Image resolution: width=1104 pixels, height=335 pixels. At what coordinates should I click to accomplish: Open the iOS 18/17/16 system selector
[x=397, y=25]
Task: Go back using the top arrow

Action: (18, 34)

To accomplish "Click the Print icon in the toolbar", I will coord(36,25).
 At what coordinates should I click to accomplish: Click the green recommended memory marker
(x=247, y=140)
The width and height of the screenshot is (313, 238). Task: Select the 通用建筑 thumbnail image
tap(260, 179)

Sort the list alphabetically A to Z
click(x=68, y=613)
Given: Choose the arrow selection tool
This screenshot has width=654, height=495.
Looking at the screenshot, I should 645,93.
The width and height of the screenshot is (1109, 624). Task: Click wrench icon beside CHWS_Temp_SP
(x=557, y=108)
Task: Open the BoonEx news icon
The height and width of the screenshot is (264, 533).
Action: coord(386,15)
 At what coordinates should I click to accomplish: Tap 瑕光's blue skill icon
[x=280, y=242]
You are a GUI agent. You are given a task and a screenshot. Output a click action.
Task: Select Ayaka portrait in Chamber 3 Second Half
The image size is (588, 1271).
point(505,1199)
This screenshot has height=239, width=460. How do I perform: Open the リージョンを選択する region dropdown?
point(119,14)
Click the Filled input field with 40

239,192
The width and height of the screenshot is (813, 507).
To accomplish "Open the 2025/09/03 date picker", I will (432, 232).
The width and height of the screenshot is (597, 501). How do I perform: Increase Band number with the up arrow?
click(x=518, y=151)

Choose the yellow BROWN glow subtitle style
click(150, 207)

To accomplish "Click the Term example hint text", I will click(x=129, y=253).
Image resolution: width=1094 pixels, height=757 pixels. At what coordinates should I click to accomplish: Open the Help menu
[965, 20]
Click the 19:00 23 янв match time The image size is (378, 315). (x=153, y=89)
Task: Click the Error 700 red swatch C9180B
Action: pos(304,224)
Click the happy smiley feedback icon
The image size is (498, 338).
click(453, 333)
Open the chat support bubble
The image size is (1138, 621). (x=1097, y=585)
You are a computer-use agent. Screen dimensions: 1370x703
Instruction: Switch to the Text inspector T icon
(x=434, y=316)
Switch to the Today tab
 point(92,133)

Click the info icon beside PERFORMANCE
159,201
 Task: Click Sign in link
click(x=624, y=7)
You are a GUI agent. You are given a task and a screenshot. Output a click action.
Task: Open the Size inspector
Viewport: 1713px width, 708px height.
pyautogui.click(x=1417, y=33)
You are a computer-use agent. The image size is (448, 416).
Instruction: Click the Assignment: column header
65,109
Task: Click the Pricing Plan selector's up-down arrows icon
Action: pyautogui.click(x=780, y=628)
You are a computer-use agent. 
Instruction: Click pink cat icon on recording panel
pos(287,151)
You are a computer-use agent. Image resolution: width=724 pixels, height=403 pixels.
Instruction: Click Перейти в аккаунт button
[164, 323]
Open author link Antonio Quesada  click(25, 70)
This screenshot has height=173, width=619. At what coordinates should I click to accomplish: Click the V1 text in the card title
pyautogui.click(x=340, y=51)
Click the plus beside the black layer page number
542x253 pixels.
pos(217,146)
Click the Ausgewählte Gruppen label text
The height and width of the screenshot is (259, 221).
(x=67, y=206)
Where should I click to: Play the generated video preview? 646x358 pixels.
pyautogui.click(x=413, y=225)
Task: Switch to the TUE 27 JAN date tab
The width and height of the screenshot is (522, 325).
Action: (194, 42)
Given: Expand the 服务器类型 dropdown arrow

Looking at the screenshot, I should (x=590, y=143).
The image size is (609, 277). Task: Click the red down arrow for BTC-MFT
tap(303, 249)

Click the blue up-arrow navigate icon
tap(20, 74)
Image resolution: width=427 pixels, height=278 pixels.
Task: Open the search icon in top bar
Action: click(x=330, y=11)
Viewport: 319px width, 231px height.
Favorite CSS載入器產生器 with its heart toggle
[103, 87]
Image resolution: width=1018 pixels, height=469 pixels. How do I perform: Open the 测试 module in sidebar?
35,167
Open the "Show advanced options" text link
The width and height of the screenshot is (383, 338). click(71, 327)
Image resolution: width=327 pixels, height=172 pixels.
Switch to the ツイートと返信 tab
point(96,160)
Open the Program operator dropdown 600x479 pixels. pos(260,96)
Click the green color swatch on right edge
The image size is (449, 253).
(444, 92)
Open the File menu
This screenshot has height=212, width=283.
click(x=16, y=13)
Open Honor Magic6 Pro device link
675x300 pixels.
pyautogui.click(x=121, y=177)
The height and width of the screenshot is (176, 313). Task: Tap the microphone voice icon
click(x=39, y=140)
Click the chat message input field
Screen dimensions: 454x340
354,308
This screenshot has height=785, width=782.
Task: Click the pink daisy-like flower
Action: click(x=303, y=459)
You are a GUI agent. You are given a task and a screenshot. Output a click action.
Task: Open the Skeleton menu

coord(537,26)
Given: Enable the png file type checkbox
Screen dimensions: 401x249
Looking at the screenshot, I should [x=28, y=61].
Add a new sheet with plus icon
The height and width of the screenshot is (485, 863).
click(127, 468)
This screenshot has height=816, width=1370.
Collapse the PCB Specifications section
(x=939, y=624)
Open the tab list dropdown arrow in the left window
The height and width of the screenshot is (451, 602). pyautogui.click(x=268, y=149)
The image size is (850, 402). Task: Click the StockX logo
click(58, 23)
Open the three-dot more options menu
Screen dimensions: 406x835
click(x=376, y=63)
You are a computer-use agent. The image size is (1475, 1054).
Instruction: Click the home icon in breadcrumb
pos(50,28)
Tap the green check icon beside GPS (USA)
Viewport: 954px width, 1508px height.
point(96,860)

^^^^^^^^

Your instructions>
Copy all of the items above, switching "StockX logo" to "StockX wordmark" and leaving everything else unchanged.

Exercise response>
Image resolution: width=1104 pixels, height=335 pixels. At what coordinates should I click to accomplish: Open the iOS 18/17/16 system selector
[x=397, y=25]
Task: Go back using the top arrow

Action: (18, 34)

To accomplish "Click the Print icon in the toolbar", I will coord(36,25).
 At what coordinates should I click to accomplish: Click the green recommended memory marker
(x=247, y=140)
The width and height of the screenshot is (313, 238). Task: Select the 通用建筑 thumbnail image
tap(260, 179)

Sort the list alphabetically A to Z
click(x=68, y=613)
Given: Choose the arrow selection tool
This screenshot has width=654, height=495.
Looking at the screenshot, I should 645,93.
The width and height of the screenshot is (1109, 624). Task: Click wrench icon beside CHWS_Temp_SP
(x=557, y=108)
Task: Open the BoonEx news icon
The height and width of the screenshot is (264, 533).
Action: coord(386,15)
 At what coordinates should I click to accomplish: Tap 瑕光's blue skill icon
[x=280, y=242]
You are a GUI agent. You are given a task and a screenshot. Output a click action.
Task: Select Ayaka portrait in Chamber 3 Second Half
The image size is (588, 1271).
point(505,1199)
This screenshot has height=239, width=460. How do I perform: Open the リージョンを選択する region dropdown?
point(119,14)
Click the Filled input field with 40

239,192
The width and height of the screenshot is (813, 507).
To accomplish "Open the 2025/09/03 date picker", I will (432, 232).
The width and height of the screenshot is (597, 501). How do I perform: Increase Band number with the up arrow?
click(x=518, y=151)

Choose the yellow BROWN glow subtitle style
click(150, 207)

To accomplish "Click the Term example hint text", I will click(x=129, y=253).
Image resolution: width=1094 pixels, height=757 pixels. At what coordinates should I click to accomplish: Open the Help menu
[965, 20]
Click the 19:00 23 янв match time The image size is (378, 315). (x=153, y=89)
Task: Click the Error 700 red swatch C9180B
Action: pos(304,224)
Click the happy smiley feedback icon
The image size is (498, 338).
click(453, 333)
Open the chat support bubble
The image size is (1138, 621). (x=1097, y=585)
You are a computer-use agent. Screen dimensions: 1370x703
Instruction: Switch to the Text inspector T icon
(x=434, y=316)
Switch to the Today tab
 point(92,133)

Click the info icon beside PERFORMANCE
159,201
 Task: Click Sign in link
click(x=624, y=7)
You are a GUI agent. You are given a task and a screenshot. Output a click action.
Task: Open the Size inspector
Viewport: 1713px width, 708px height.
pyautogui.click(x=1417, y=33)
You are a computer-use agent. The image size is (448, 416).
Instruction: Click the Assignment: column header
65,109
Task: Click the Pricing Plan selector's up-down arrows icon
Action: pyautogui.click(x=780, y=628)
You are a computer-use agent. 
Instruction: Click pink cat icon on recording panel
pos(287,151)
You are a computer-use agent. Image resolution: width=724 pixels, height=403 pixels.
Instruction: Click Перейти в аккаунт button
[164, 323]
Open author link Antonio Quesada  click(25, 70)
This screenshot has height=173, width=619. At what coordinates should I click to accomplish: Click the V1 text in the card title
pyautogui.click(x=340, y=51)
Click the plus beside the black layer page number
542x253 pixels.
pos(217,146)
Click the Ausgewählte Gruppen label text
The height and width of the screenshot is (259, 221).
(x=67, y=206)
Where should I click to: Play the generated video preview? 646x358 pixels.
pyautogui.click(x=413, y=225)
Task: Switch to the TUE 27 JAN date tab
The width and height of the screenshot is (522, 325).
Action: (194, 42)
Given: Expand the 服务器类型 dropdown arrow

Looking at the screenshot, I should (x=590, y=143).
The image size is (609, 277). Task: Click the red down arrow for BTC-MFT
tap(303, 249)

Click the blue up-arrow navigate icon
tap(20, 74)
Image resolution: width=427 pixels, height=278 pixels.
Task: Open the search icon in top bar
Action: click(x=330, y=11)
Viewport: 319px width, 231px height.
Favorite CSS載入器產生器 with its heart toggle
[103, 87]
Image resolution: width=1018 pixels, height=469 pixels. How do I perform: Open the 测试 module in sidebar?
35,167
Open the "Show advanced options" text link
The width and height of the screenshot is (383, 338). click(71, 327)
Image resolution: width=327 pixels, height=172 pixels.
Switch to the ツイートと返信 tab
point(96,160)
Open the Program operator dropdown 600x479 pixels. pos(260,96)
Click the green color swatch on right edge
The image size is (449, 253).
(444, 92)
Open the File menu
This screenshot has height=212, width=283.
click(x=16, y=13)
Open Honor Magic6 Pro device link
675x300 pixels.
pyautogui.click(x=121, y=177)
The height and width of the screenshot is (176, 313). Task: Tap the microphone voice icon
click(x=39, y=140)
Click the chat message input field
Screen dimensions: 454x340
354,308
This screenshot has height=785, width=782.
Task: Click the pink daisy-like flower
Action: click(x=303, y=459)
You are a GUI agent. You are given a task and a screenshot. Output a click action.
Task: Open the Skeleton menu

coord(537,26)
Given: Enable the png file type checkbox
Screen dimensions: 401x249
Looking at the screenshot, I should [x=28, y=61].
Add a new sheet with plus icon
The height and width of the screenshot is (485, 863).
click(127, 468)
This screenshot has height=816, width=1370.
Collapse the PCB Specifications section
(x=939, y=624)
Open the tab list dropdown arrow in the left window
The height and width of the screenshot is (451, 602). pyautogui.click(x=268, y=149)
The image size is (850, 402). Task: Click the StockX wordmark
click(58, 23)
Open the three-dot more options menu
Screen dimensions: 406x835
click(x=376, y=63)
You are a computer-use agent. The image size is (1475, 1054).
Instruction: Click the home icon in breadcrumb
pos(50,28)
Tap the green check icon beside GPS (USA)
Viewport: 954px width, 1508px height.
point(96,860)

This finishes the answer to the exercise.